Sunshine hangs the turbulence of the 20th-century on the wan frown of Ralph Fiennes. It would seem a thin hook from which to suspend matters of such weighty consequence as two world wars, Nazism and the rise of Stalin, but such is both the daring and the folly of Istvan Szabo's Sunshine.

A thick-soled epic which casts Fiennes as the male representative of three subsequent generations of the Jewish-Hungarian Sonnenschein family, Sunshine pulls a fascinating reversal on most historically-framed movies. Where films like Lawrence Of Arabia, Ghandi, Patton or Reds allow performance to push history into the back seat, this one lets it do the driving.

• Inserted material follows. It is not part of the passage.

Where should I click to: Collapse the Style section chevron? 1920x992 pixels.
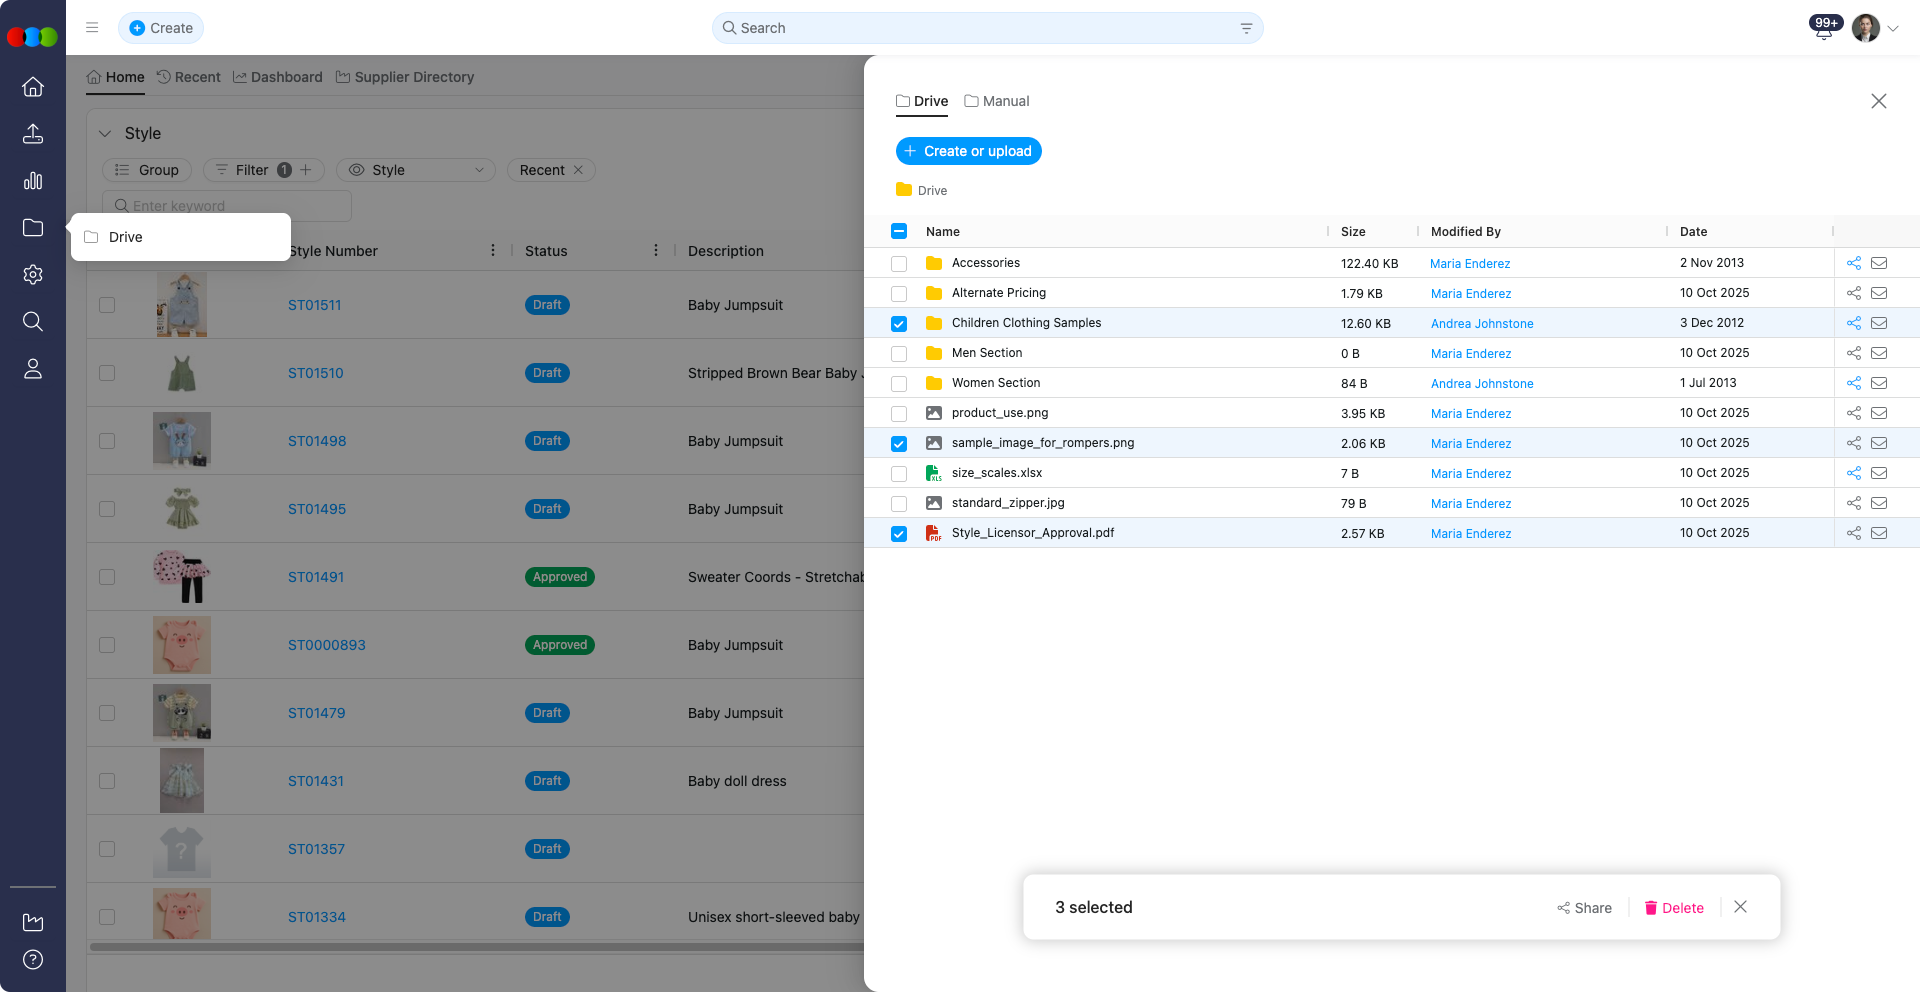pos(105,133)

Partly it's the nature of the history - which doesn't get much more intrusive than world war, the Holocaust and the Soviet empire - and partly it's Fiennes. An actor who specializes in dour glowering, he endures the century's stormy tempers like a lighthouse in the north Atlantic. No matter what he's hit with, Fiennes never lets that uppercrusty crankiness slip.

But not only does Fiennes' unevolving glumness suggest a strong genetic legacy, it allows us to concentrate on history without the distraction of compelling character.

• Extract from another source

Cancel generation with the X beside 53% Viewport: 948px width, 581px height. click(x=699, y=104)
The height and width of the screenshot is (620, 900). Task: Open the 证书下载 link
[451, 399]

Whether by default or design then, Fiennes' distinctive brand of anti-charisma makes Sunshine a movie of ideas. And lucky for it and for us that those ideas are so solid and compelling. Tracing the Sonnenschien family from its tonic-producing shtetl roots to pillars of the Budapest bourgeoisie - pillars which will crumble beneath Nazi jackboots and Stalinist repression - Szabo frames the century's history through the arc of anti-semitism. Each generation is hopelessly subjected to and defined by it (the movie's grim second act concludes at Auschwitz) and it finally proves as inescapable as the family name - a name dropped by one assimilation-seeking generation only to be retrieved by the next.

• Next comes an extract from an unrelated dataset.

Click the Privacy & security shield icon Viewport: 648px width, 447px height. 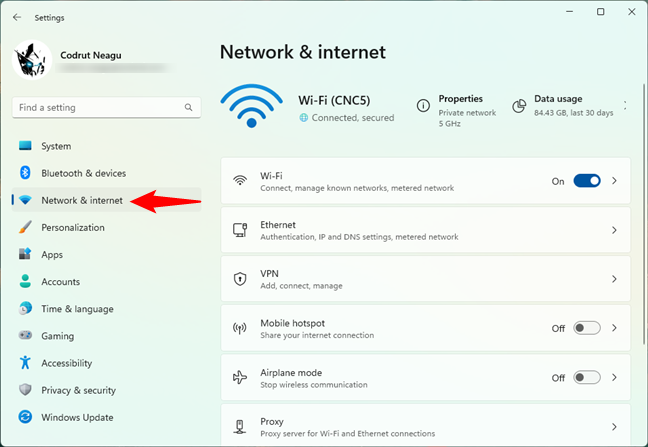pos(25,390)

While the concept is valid and intriguing, it's not enough to keep Sunshine, which is a not-too-breezy three hours long, from occasionally feeling like a forced march through the ugliest neighbourhoods of the century. (Compared to this, Szabo's best-known earlier historical tragedies, the Oscar-winning Mephisto and Colonel Redl, resemble exercises in pure kinetic momentum.)

Fiennes' monochromatic presence is one reason for this, others include Szabo's middlebrow seriousness and tendency toward TV-plain imagery: the movie often looks as drab as its characters' lives are, which may be valid thematically but hardly pumps the proceedings with much juice.

Still, in the same way Sunshine's historical context provides dramatic momentum the central drama lacks, the movie benefits from certain fuel-injecting performances on the periphery: as Valerie, the young cousin whom the first-act Fiennes falls in love with, Jennifer Ehle brings a spark of vivacity so strong to the movie you suspect it might be the only thing the century cannot douse. And you're right: as she ages into Rosemary Harris (Ehle's real-life mother and just as vibrant), Valerie is the only thing to make it from one end of this movie to the other. William Hurt turns up long enough to establish a lingering impression as a conscientious (and therefore doomed) Communist functionary, and John Neville brings a note of refreshing roguery to a small role as the family's aging revolutionary.

This kind of stuff helps keep Sunshine afloat, but it can't prevent the movie from taking on a lot of water by the time it finally reaches the shore.